Challenges and future directions
Nurses play a crucial role in prostate cancer care, but several challenges can hinder their ability to deliver optimal support. High workloads and staff shortages may reduce time spent with patients, affecting care quality. Staying updated on evolving treatments requires continuous professional development, which can be limited by time and resource constraints. Additionally, caring for patients with advanced disease or at the end of life can be emotionally demanding, underscoring the need for mental health support for nurses (Bennett et al, 2020).
The future of prostate cancer care will be shaped by ongoing advances in personalised medicine, innovative therapies, telehealth and patient-centred approaches.

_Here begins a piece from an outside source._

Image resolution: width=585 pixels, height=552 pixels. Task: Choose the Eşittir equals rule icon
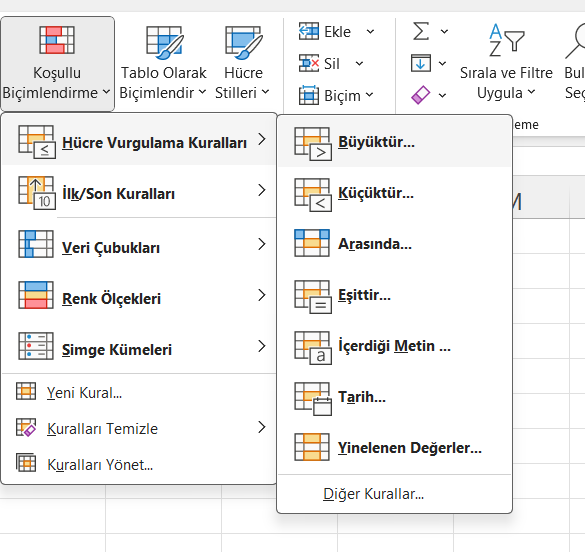[x=313, y=297]
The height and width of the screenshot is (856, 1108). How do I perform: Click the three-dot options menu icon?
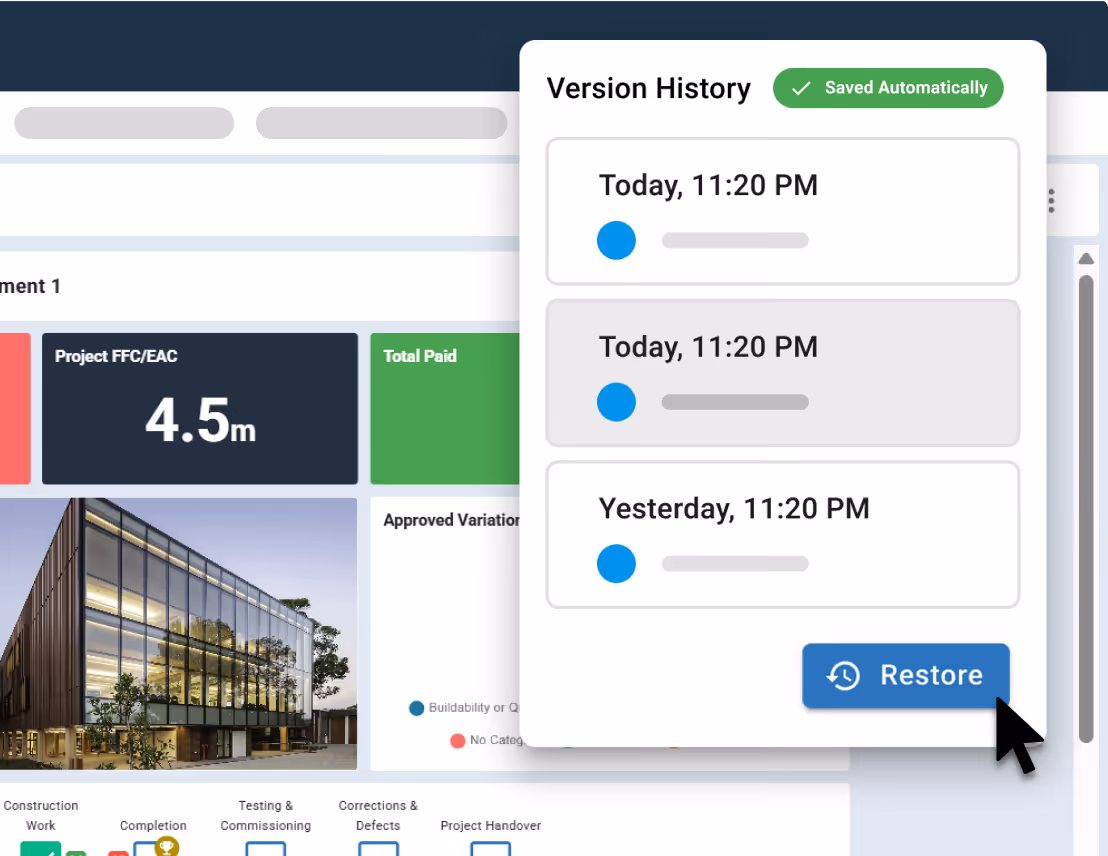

Personalised medicine, including the use of polygenic risk scores and genomic profiling, enhances treatment precision and effectiveness (Cross et al, 2022). New therapies – such as androgen receptor pathway inhibitors and immunotherapies – are showing promise in improving outcomes for men with advanced or resistant prostate cancer (Wang et al, 2022). Telehealth supports remote monitoring and improves access for patients in underserved areas, offering convenience and continuity of care (Agochukwu et al, 2018; Dwyer et al, 2023). Patient-centred care, including tools such as the HNA, ensures that treatment aligns with each patient's individual needs and preferences (Macmillan Cancer Support, 2025c).
Conclusion
Prostate cancer remains a significant health challenge, particularly among older men. Nurses play a crucial role in managing this condition through patient education, treatment management, psychosocial support and holistic care. By staying informed about the latest advances in prostate cancer care and adopting evidence-based practices, nurses can significantly improve patient outcomes and quality of life. Continuous professional development, being part of a skilled, highly trained team with a sufficient number of staff, and emotional support for nurses are essential to overcoming the challenges they face in providing optimal care. As research and technology continue to evolve, the future of prostate cancer care looks promising, with new therapies and personalised approaches offering hope for better patient outcomes.